Exercise prompt -
The reader should set down exactly the lines from the one containing "Click the New device button" through the last line of the material, omitting every picture.
*** Raw data Section Begins ***
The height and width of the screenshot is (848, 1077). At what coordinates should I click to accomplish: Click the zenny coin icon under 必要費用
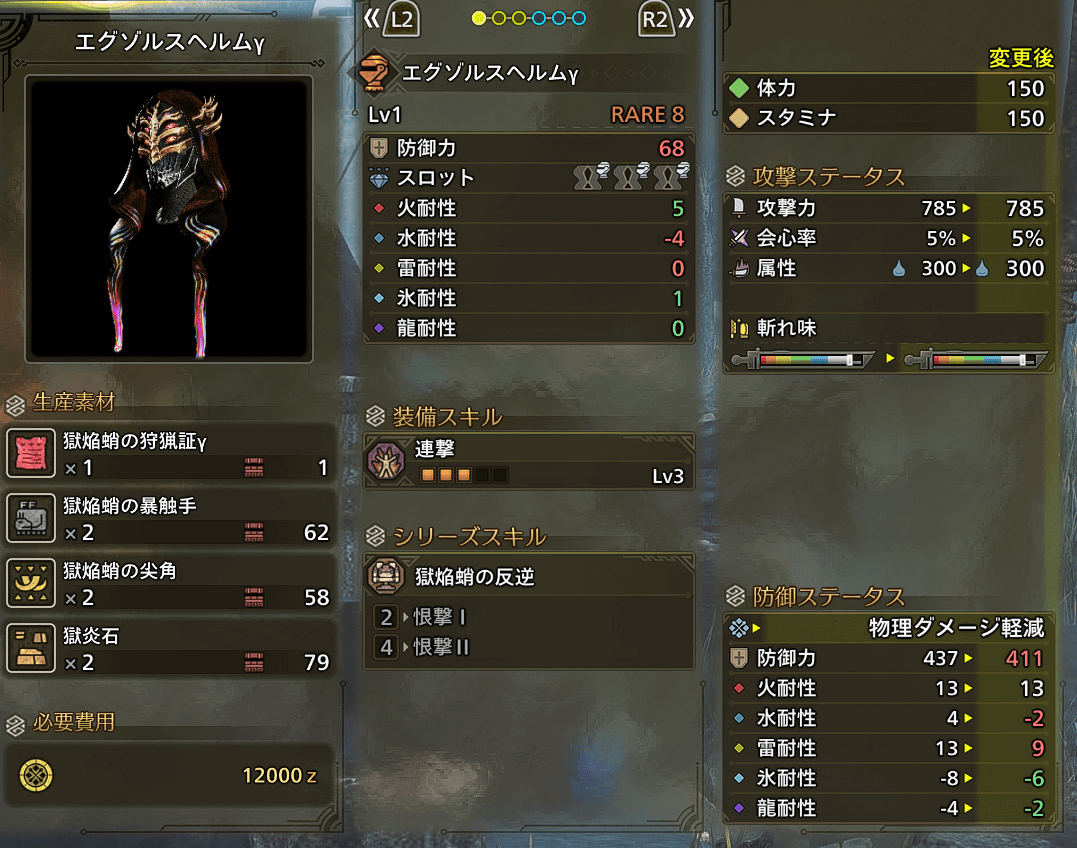click(x=36, y=775)
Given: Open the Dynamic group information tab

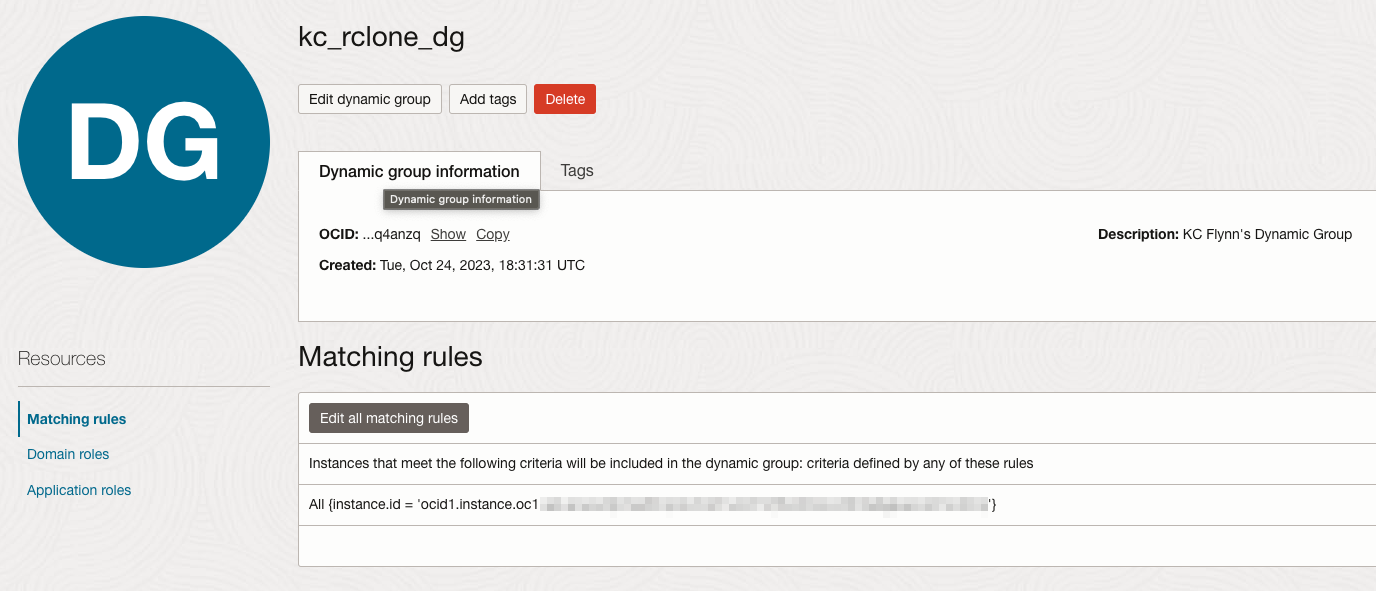Looking at the screenshot, I should [x=419, y=171].
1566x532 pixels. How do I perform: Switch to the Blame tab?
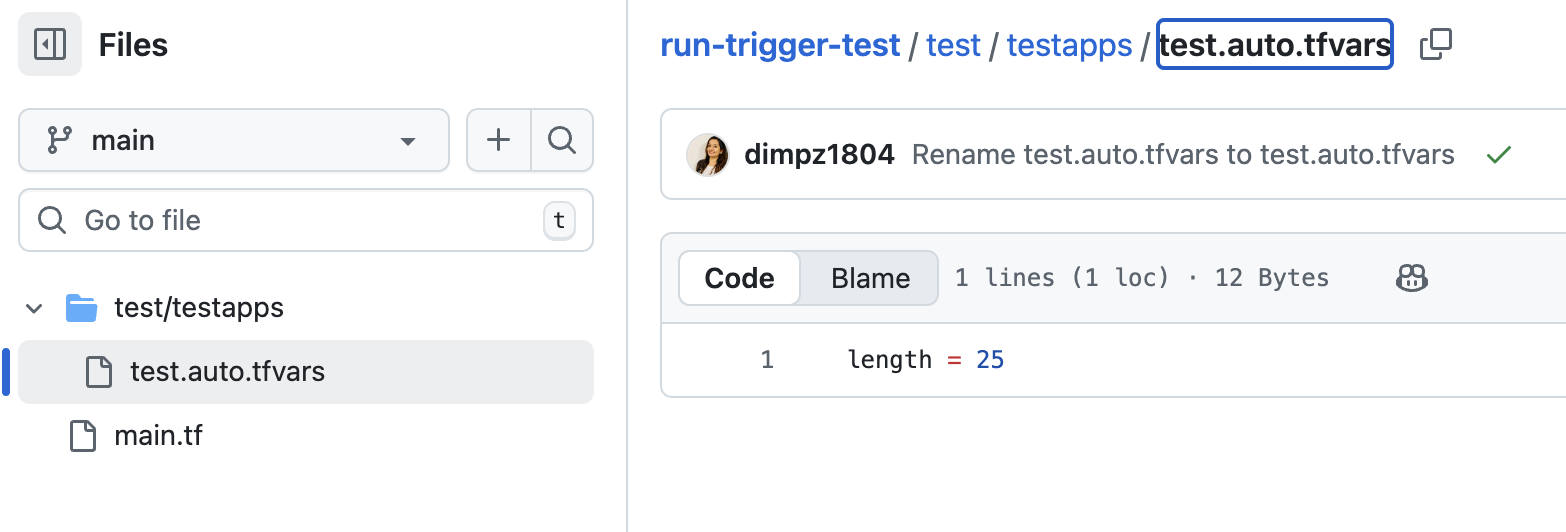click(x=870, y=278)
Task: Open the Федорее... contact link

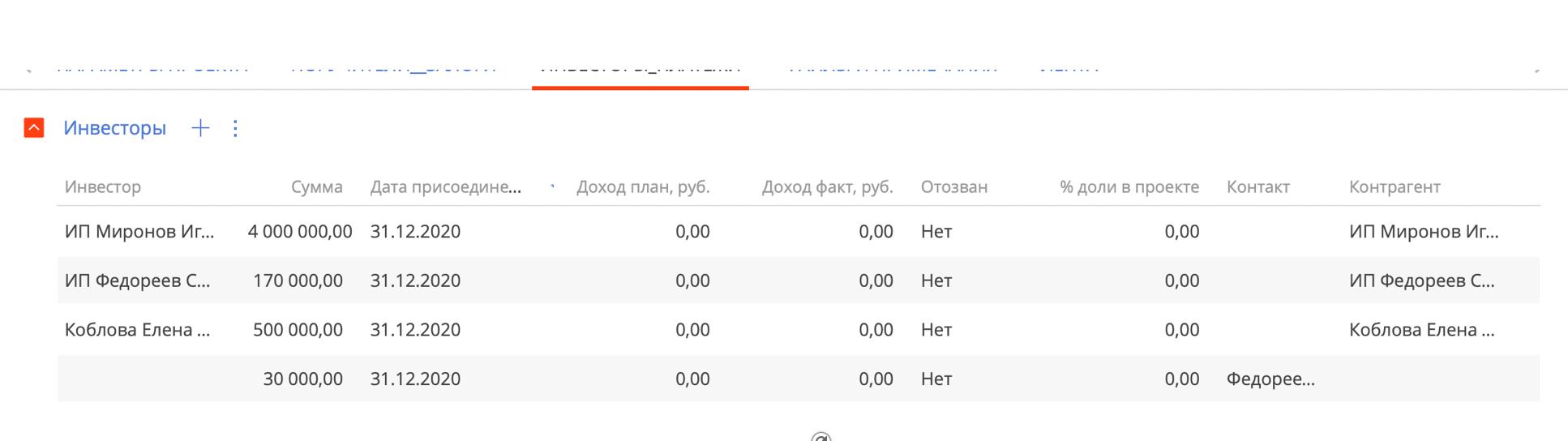Action: (x=1270, y=379)
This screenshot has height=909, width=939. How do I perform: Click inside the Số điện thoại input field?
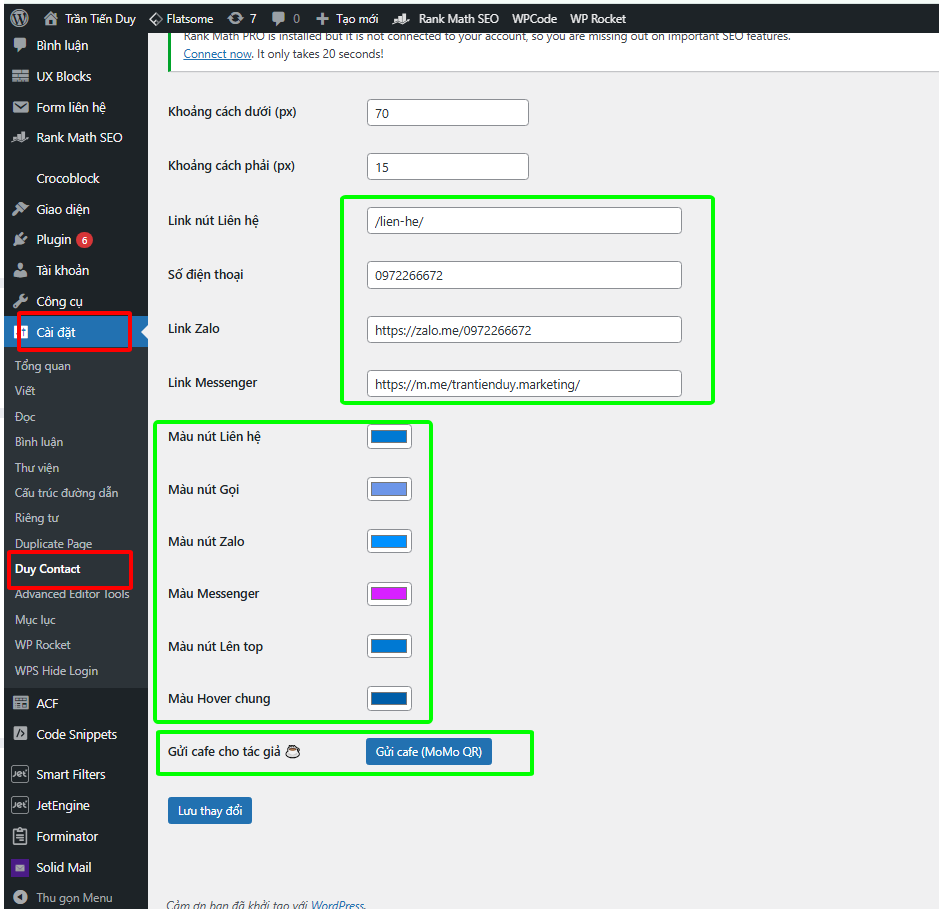524,275
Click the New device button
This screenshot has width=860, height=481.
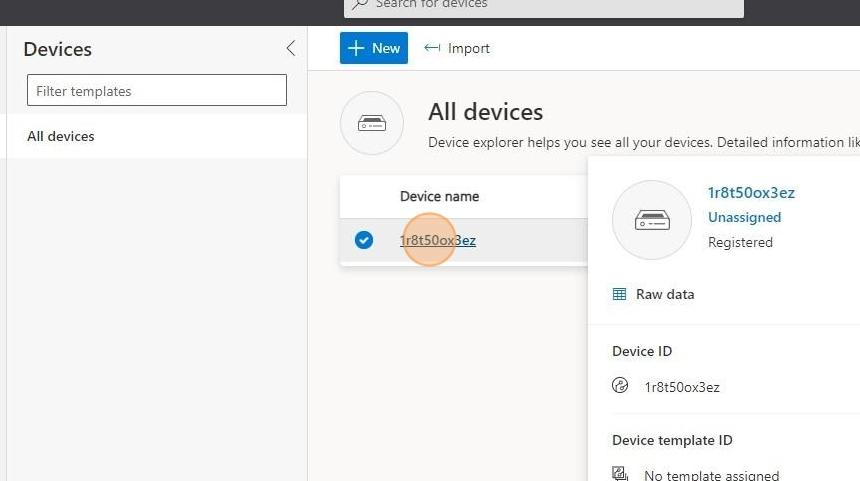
*** Raw data Section Ends ***
Response below -
Click the New device button
This screenshot has width=860, height=481.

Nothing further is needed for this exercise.